Stored items
+-------+
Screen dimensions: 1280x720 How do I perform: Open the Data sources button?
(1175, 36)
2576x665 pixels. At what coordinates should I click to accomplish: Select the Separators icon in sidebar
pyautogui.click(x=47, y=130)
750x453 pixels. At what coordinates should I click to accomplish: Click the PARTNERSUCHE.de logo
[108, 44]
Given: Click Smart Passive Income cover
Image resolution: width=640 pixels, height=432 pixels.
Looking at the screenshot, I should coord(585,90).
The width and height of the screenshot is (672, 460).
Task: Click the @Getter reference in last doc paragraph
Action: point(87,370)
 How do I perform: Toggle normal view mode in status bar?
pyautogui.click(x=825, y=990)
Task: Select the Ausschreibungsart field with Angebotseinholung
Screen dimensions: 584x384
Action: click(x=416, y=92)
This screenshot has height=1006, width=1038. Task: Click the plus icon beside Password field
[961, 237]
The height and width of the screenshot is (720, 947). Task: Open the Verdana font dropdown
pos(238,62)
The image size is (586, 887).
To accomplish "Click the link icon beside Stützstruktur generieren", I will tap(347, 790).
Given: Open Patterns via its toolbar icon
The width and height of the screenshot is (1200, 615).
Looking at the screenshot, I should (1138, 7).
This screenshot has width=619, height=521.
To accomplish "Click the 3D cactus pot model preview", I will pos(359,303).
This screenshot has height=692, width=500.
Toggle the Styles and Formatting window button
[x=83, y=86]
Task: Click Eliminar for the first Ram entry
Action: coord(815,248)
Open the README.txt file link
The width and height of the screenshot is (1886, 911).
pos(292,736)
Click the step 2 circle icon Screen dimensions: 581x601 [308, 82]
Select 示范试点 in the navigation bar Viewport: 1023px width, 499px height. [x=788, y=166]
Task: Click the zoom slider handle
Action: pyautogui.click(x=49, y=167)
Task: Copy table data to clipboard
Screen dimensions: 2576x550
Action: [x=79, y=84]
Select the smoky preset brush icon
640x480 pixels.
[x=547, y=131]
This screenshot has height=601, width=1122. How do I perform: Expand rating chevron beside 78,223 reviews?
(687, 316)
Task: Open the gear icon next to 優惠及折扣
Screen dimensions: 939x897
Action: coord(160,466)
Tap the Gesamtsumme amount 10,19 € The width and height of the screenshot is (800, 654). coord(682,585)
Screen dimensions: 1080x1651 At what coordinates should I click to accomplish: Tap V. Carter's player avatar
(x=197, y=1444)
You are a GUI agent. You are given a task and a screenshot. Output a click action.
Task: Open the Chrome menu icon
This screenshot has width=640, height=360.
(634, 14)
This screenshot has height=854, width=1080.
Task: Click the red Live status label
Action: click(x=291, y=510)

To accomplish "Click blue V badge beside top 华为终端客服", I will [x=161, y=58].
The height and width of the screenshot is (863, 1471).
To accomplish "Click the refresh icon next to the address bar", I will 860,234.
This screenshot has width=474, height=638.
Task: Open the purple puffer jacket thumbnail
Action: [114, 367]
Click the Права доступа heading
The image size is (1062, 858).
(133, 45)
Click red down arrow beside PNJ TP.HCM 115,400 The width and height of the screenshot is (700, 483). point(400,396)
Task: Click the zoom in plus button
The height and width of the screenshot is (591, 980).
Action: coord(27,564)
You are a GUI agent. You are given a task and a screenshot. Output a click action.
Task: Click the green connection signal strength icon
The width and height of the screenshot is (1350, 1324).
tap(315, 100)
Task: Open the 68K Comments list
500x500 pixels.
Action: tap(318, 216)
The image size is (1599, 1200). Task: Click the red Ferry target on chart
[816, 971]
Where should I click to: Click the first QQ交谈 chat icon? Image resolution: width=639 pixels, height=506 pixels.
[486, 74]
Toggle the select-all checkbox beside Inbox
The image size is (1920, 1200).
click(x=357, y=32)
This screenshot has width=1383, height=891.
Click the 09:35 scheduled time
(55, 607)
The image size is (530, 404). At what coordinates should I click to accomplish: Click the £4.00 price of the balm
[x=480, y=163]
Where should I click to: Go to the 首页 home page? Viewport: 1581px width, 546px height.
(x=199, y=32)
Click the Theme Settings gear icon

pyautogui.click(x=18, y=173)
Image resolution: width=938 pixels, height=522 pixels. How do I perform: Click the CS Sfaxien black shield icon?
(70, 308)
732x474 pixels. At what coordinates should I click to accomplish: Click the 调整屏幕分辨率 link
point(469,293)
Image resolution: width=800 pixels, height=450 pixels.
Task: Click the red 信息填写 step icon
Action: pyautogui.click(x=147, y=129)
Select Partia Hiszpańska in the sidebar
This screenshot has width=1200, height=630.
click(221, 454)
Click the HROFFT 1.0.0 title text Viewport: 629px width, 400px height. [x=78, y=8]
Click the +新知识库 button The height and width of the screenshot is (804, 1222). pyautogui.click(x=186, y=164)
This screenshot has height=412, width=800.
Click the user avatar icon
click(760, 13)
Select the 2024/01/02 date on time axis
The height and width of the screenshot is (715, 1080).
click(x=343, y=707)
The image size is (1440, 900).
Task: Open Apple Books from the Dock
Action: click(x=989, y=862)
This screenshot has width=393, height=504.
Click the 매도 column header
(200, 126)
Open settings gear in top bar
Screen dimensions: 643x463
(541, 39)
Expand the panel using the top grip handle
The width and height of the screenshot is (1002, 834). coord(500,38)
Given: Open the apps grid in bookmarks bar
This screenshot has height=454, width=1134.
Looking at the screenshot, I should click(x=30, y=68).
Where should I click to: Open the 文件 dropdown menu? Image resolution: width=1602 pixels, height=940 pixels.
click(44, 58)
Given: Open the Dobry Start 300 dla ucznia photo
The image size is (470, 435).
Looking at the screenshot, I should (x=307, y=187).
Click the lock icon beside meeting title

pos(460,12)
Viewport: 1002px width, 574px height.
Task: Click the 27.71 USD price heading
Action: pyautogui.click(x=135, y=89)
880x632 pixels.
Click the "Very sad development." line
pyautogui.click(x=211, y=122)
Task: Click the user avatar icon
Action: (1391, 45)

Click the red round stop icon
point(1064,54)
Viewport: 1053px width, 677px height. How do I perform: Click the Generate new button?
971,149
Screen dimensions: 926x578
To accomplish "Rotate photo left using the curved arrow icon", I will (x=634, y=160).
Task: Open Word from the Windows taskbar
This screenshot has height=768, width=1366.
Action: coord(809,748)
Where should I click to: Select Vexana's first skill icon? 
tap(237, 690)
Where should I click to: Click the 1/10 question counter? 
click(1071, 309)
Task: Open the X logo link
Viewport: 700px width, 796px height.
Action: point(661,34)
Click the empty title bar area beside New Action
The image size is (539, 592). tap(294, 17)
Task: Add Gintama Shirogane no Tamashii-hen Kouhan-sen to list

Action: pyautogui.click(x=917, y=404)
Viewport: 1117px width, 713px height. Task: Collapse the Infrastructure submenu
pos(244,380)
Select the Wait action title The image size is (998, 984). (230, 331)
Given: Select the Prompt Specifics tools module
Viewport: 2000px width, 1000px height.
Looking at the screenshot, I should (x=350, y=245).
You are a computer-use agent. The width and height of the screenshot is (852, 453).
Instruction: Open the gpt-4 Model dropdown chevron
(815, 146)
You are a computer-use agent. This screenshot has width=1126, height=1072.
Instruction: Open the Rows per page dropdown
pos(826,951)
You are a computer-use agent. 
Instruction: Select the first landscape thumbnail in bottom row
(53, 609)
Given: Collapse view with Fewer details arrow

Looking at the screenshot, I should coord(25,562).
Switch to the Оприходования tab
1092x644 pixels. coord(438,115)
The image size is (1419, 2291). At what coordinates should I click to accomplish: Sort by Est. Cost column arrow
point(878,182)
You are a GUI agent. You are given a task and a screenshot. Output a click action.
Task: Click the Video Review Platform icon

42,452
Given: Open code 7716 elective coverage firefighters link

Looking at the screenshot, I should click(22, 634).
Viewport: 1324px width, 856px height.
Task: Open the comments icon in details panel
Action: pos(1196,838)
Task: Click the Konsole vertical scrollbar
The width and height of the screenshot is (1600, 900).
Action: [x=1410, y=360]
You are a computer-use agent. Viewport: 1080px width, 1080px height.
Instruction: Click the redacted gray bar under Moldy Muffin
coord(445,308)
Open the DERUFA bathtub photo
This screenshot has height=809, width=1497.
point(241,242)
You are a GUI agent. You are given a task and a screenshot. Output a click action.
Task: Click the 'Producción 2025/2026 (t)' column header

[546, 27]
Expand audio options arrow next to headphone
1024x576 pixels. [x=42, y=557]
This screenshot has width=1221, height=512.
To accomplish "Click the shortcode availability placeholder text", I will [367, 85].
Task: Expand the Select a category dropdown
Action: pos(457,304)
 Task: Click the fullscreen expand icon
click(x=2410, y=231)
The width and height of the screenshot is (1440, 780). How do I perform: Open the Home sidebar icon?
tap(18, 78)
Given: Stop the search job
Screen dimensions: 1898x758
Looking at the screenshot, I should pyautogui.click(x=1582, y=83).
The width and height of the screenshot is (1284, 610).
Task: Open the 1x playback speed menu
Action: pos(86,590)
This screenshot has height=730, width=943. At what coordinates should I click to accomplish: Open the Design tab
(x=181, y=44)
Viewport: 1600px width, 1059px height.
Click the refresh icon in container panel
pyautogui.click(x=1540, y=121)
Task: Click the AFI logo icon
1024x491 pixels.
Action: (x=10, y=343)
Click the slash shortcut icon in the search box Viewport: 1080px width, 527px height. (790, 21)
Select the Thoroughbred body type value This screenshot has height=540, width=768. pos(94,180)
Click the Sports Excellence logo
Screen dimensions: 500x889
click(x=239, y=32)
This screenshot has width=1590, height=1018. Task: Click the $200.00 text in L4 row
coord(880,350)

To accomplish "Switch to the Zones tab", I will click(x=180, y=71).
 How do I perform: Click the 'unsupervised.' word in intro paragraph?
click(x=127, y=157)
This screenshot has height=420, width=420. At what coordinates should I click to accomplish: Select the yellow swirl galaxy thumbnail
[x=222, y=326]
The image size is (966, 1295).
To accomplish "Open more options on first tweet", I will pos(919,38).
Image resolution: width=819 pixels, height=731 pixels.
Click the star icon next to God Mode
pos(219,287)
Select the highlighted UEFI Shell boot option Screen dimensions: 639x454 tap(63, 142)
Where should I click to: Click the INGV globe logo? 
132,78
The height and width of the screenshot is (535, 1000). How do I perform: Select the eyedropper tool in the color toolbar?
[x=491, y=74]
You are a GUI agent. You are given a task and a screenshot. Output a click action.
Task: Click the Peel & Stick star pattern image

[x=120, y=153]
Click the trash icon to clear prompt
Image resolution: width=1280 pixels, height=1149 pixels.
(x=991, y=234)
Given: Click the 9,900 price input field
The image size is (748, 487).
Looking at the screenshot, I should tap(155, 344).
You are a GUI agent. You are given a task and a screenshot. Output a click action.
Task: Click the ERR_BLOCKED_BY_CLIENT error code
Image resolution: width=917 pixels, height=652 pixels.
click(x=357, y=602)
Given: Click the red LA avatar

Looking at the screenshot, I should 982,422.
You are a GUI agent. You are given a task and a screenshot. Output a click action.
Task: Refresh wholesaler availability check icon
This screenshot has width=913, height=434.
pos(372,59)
+-------+
▶ _WORK ORDER_: Give the total number of lines in the entries that contain the word "photo", with no other words.

▶ _SOLUTION TO THE PROBLEM_: 3